She laughed.
“Did Papa tell you that?”
“No. I don’t know who told me. I—I got the impression.” He almost stammered. “I must have misunderstood.”
She meditated.
“It sounds awfully like Papa. He simply can’t believe, poor thing, that I’d stick to anything so respectable.”
“Hah!” He laughed out his contempt for the Vicar. He had forgotten that he too had wondered.
“Chuck it, Gwenda,” he said, “chuck it.”
“I can’t,” she said. “Not yet. It’s too lucrative.”
“But if it makes you seedy?”
“It doesn’t. It won’t. It isn’t hard work. Only——” She broke off. “It’s time for you to go.”
“Steve! Steve!”
Rowcliffe’s youngest cousin was calling from the study window.
“Come along. Mary’s ready.”
“All right,” he shouted. “I’m coming.”
But he stood still there at the end of the orchard under the gray wall.
“Good-bye, Steven.”
Gwenda put out her hand.
He held her with his troubled eyes. He did not see her hand. He saw her eyes only that troubled his.
“I say, is it very beastly?”
“No. Not a bit. You must go, Steven, you must go.”
“If I’d only known,” he persisted.
They were going down the path now toward the house.
“I wouldn’t have let you——”
“You couldn’t have stopped me.”
(It was what she had always said to all of them.)
She smiled. “You didn’t stop me going, you know.”
“If you’d only told me—”
She smiled again, a smile as of infinite wisdom. “Dear Steven, there was nothing to tell.”
They had come to the door in the wall. It led into the garden. He opened to let her pass through.
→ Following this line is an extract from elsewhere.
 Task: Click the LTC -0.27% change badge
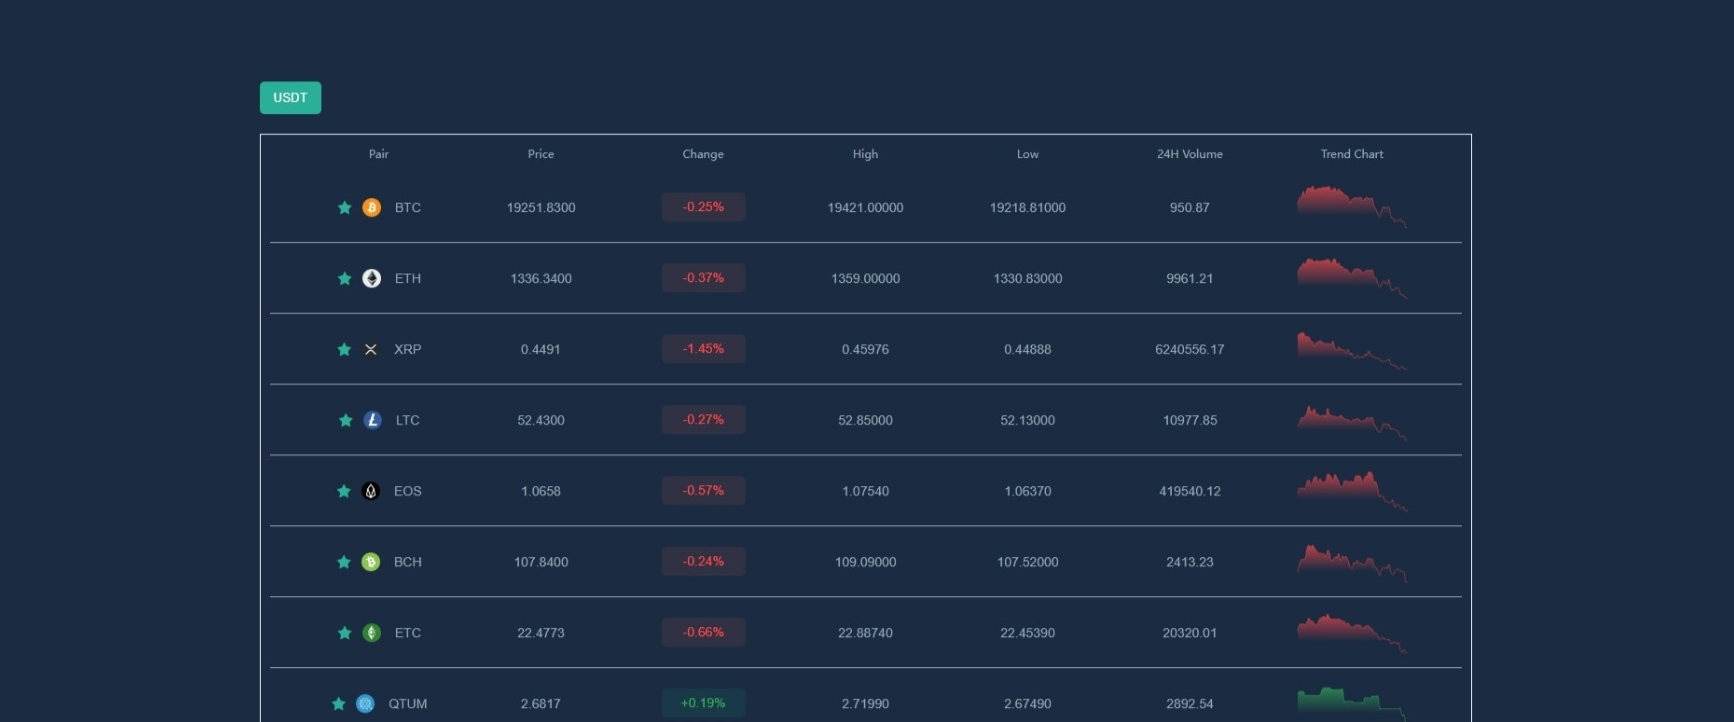(703, 420)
The wedding-party was gathered together on the flagged path before the house. It greeted them with laughter and cries, cheerfully ironic.
The bride in her traveling dress stood on the threshold. Outside the carriage waited at the open gate.
Rowcliffe took Mary’s hand in his and they ran down the path.
“He can sprint fast enough now,” said Rowcliffe’s uncle.
* * * * *
But his youngest cousin and Harker, his best friend, had gone faster. They were waiting together on the bridge, and the girl had a slipper in her hand.
“Were you ever,” she said, “at such an awful wedding?”
Harker saw nothing wrong about the wedding but he admitted that his experience was small.
The youngest cousin was not appeased by his confession. She went on.
“Why on earth didn’t Steven try to marry Gwenda?”
“Not much good trying,” said the doctor, “if she wouldn’t have him.”
“You believe that silly story? I don’t. Did you see her face?”
Harker admitted that he had seen her face.